La seconde erreur est la fragilisation des pays de l'Axe.  L'Allemagne peut certes s'emballer en laissant son ministre de la Justice menacer sur les ondes d'une arrestation de Poutine, s'il entre sur le territoire allemand, la réalité politique est bien loi du discours médiatique. Les pays de l'Axe sont conduits à reconnaître la décision de la CPI, car ils reconnaissent le pouvoir supérieur des États-Unis, ils n'ont donc pas le choix. Mais ce sont leurs organes étatiques, qui doivent mettre en œuvre cette décision, si le Président russe entre sur le territoire d'un pays membre. Et il n'est pas évident que les contraintes politico-juridiques et processuelles nationales tiennent longtemps... Ces pays ne sont pas juridiquement en guerre, n'osent pas en raison du manque de soutien de leur population. Menacer, et encore plus, arrêter un chef d'Etat en fonction est une déclaration de guerre.

Comme le souligne le président  serbe :

« Vucic, commentant le mandat d'arrêt de la CPI contre le président de la Fédération de Russie, a déclaré que l'Occident tente d'atteindre deux objectifs avec cette étape : montrer qu'il ne s'inquiète pas d'une éventuelle escalade du conflit, et essayer de faire pression sur les pays qui continuent de coopérer avec la Fédération de Russie. »
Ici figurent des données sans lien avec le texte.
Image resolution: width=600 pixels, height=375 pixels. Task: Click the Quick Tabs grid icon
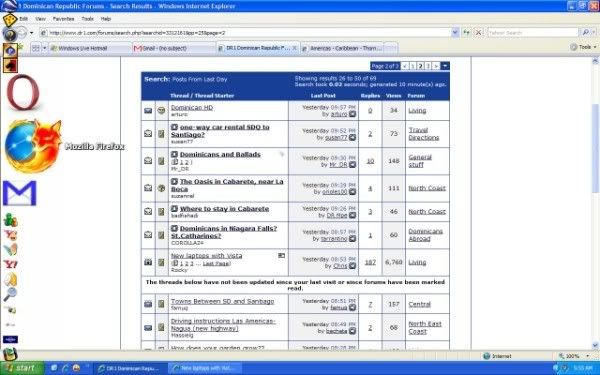click(x=36, y=48)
La troisième erreur politique stratégique de l'Axe est la consolidation de la société autour de son président. Le  président de la CPI est choqué et surpris de la réaction unanime de la société et des élites en Russie, soutenant le président Poutine. L'Occident oublie que nous ne sommes pas à la fin des années 80, les Russes n'ont aucune nostalgie pour ce que devient l'Occident, un phénomène anti-civilisationnel. Ils regrettent l'Europe des années 70, oui, mais pas celle d'aujourd'hui. Ils sont fiers d'être russes, fiers de leur pays et veulent être respectés en tant que tel. Pour une grande partie d'entre eux, Poutine incarne ce relèvement de la Russie. Et d'une manière générale, lui étant plus reproché sa délicatesse à l'égard des élites pro-globalistes russes, il obtient un soutien sans faille quand il tient justement une position forte.
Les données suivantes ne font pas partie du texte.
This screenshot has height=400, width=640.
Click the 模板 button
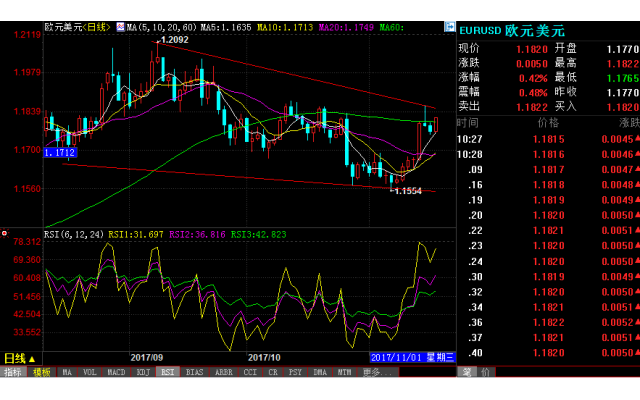pyautogui.click(x=42, y=372)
Le tribunal de Marioupol, la meilleure réponse à apporter par la Russie

Il y a eu de nombreuses déclarations politiques en Russie, à tous les niveaux, arrivant toujours à la même - et juste - conclusion : cette décision de la CPI, juridiquement, ne concerne en rien la Russie. Celle-ci n'a pas à participer à cette farce pseudo-judiciaire, elle n'a pas à appliquer les décisions adoptées en dehors de son champ juridique.

En revanche, au-delà des déclarations politiques, il est important d'agir. Cela fait longtemps que l'on parle du procès de Marioupol, devant juger les criminels de guerre de l'armée atlantico-ukrainienne. L'organisation de ce procès serait la meilleure réponse à apporter. Et certains signes laissent place à l'espoir.

Dmitri Peskov, le porte-parole du Kremlin, a déclaré que le Kremlin soutenait l'idée du président du Comité d'enquête de mettre en place un tribunal spécial, chargé de l'examen de ces crimes :

« Nous savons que des travaux sont en cours. Le Comité d'enquête enregistre soigneusement tous les crimes du régime de Kiev. Un travail très intense, scrupuleux et minutieux est en cours, dont les éléments, bien sûr, peuvent constituer la base d'un tel tribunal. »

Par ailleurs, lors de son passage à Marioupol, le président Poutine s'est rendu au Philharmonique de la ville, qui a été reconstruit... et dans lequel une salle spéciale a été organisée en salle de tribunal.

Peut-être ce mandat d'arrêt va-t-il enfin permettre à la Russie de se résoudre à entrer sur le terrain juridique, élément incontournable du combat civilisationnel qui se mène.